What you will do >> Transcribe exactly the lines from the one containing "Task: Open Subscription from the sidebar" through the last line of the listing below, inclusive, and nothing beyond them.

+++ Data section

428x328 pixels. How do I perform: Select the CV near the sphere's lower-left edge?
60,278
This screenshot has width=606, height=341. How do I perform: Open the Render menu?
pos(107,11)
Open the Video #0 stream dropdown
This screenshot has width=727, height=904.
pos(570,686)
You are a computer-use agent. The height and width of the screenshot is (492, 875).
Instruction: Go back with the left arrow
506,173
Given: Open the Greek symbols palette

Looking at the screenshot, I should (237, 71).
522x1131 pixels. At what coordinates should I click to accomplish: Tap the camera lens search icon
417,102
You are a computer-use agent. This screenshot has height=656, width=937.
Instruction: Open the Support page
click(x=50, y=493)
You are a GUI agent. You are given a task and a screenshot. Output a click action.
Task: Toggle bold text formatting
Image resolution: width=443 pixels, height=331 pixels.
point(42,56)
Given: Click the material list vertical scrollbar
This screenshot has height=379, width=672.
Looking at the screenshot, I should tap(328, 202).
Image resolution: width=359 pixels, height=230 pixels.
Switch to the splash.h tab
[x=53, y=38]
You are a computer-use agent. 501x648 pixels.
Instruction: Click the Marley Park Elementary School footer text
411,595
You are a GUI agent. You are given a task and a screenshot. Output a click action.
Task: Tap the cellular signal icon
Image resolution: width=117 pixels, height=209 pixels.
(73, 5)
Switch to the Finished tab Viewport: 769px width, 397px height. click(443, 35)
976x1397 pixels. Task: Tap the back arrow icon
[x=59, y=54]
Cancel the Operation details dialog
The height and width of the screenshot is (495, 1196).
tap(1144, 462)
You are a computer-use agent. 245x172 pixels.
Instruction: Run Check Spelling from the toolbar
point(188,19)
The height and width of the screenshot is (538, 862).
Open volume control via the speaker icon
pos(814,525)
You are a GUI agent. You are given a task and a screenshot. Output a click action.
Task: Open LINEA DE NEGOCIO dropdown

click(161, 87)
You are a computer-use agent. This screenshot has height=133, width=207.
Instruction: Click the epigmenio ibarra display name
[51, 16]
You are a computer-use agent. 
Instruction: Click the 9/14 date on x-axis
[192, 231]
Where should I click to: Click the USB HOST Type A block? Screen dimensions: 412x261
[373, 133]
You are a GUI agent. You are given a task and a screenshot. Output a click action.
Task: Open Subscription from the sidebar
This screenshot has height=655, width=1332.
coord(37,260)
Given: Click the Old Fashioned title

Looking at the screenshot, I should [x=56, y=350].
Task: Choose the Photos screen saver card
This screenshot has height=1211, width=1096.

++++++

Task answer >>
Task: Open Subscription from the sidebar
This screenshot has height=655, width=1332.
coord(37,260)
Given: Click the Old Fashioned title

Looking at the screenshot, I should [x=56, y=350].
Task: Choose the Photos screen saver card
This screenshot has height=1211, width=1096.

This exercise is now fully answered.